## Task description:
Reproduce only the lines below from the line containing "This screenshot has height=450, width=717." to the line containing "You are a computer-use agent.", exactly as written, with both end lines kept. Omit the pictures.

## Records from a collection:
○ ○ ○ ○

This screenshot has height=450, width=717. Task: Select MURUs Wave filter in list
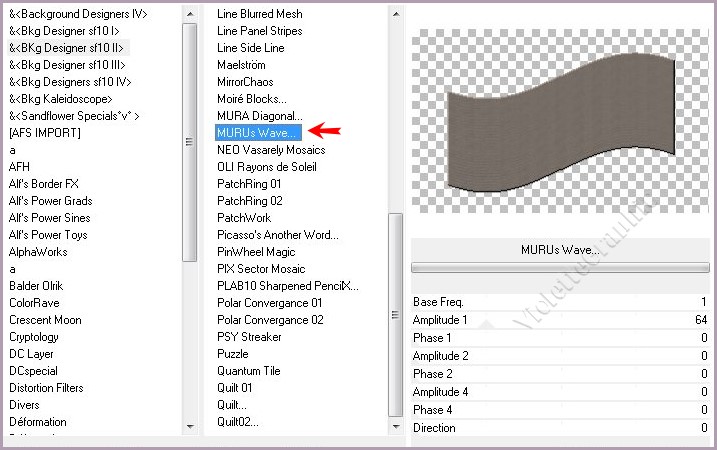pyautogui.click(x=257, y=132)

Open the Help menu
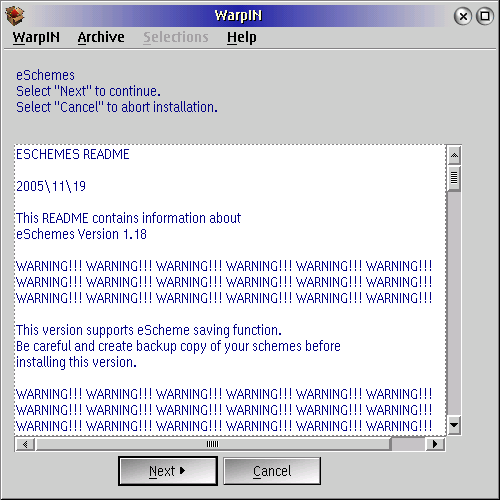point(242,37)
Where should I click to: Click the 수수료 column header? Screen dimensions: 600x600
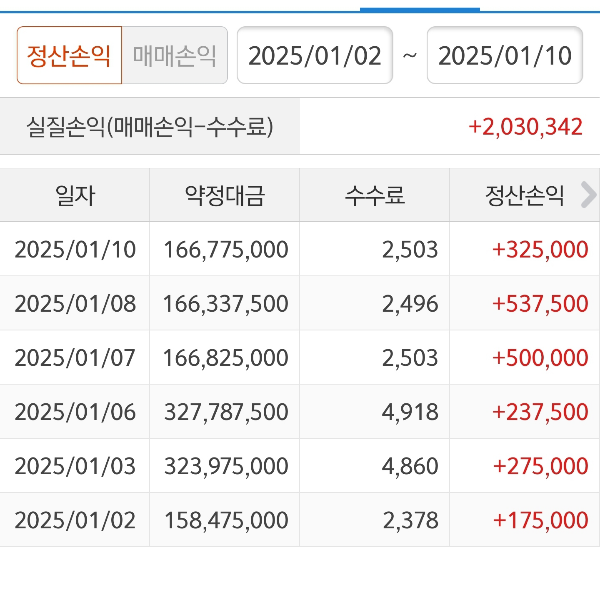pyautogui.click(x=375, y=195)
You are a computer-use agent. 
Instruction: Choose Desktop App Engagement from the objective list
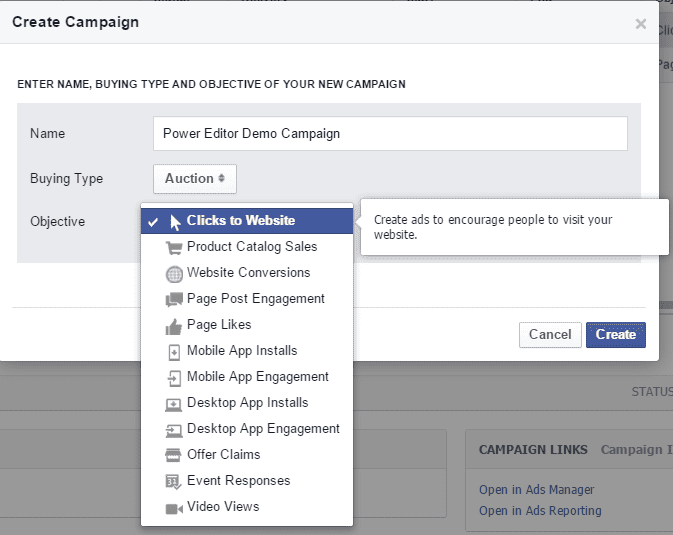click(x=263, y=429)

○ ○ ○ ○

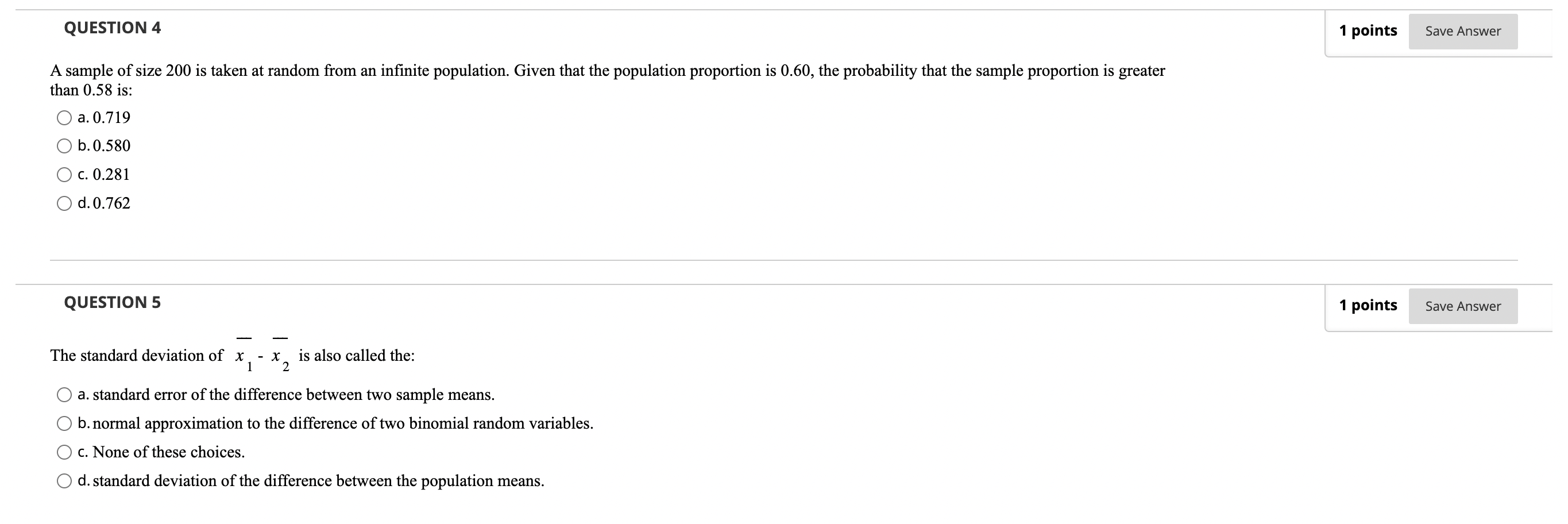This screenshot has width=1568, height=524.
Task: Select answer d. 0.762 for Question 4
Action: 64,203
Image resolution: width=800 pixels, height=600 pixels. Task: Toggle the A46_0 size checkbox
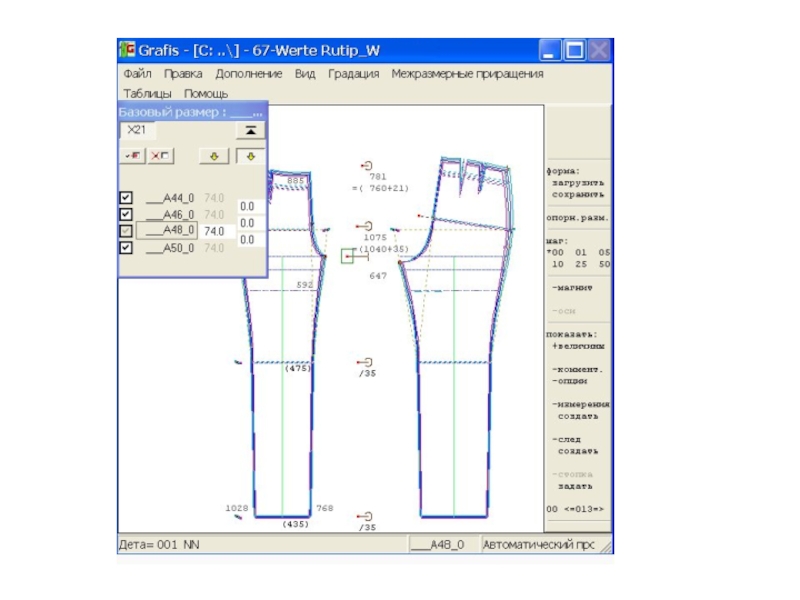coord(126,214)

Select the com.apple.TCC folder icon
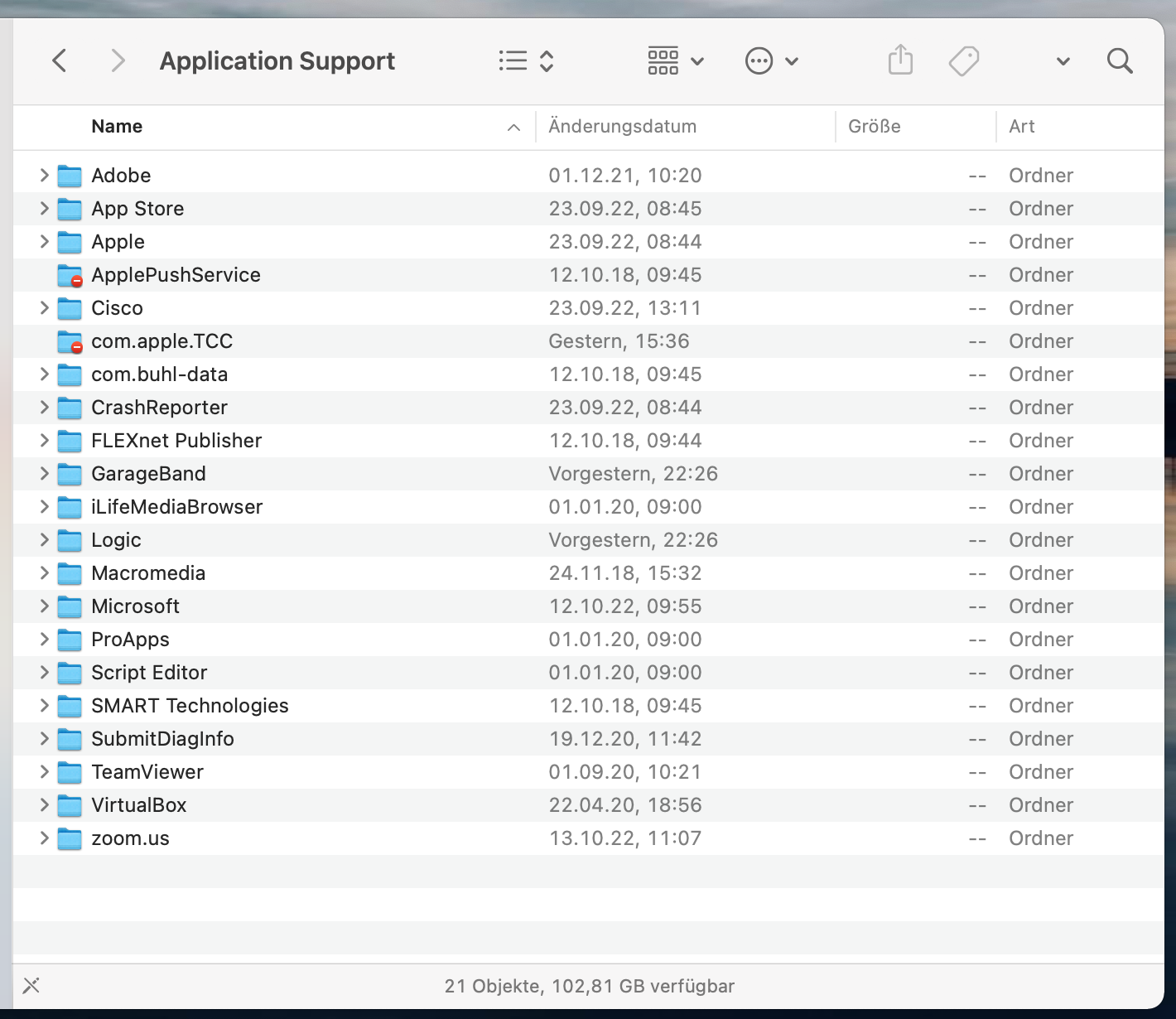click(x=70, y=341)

○ ○ ○ ○

## Output of the task:
This screenshot has height=450, width=717. Task: Select MURUs Wave filter in list
pyautogui.click(x=257, y=132)

Open the Help menu
point(242,37)
Where should I click to: Click the 수수료 column header? Screen dimensions: 600x600
pyautogui.click(x=375, y=195)
You are a computer-use agent. 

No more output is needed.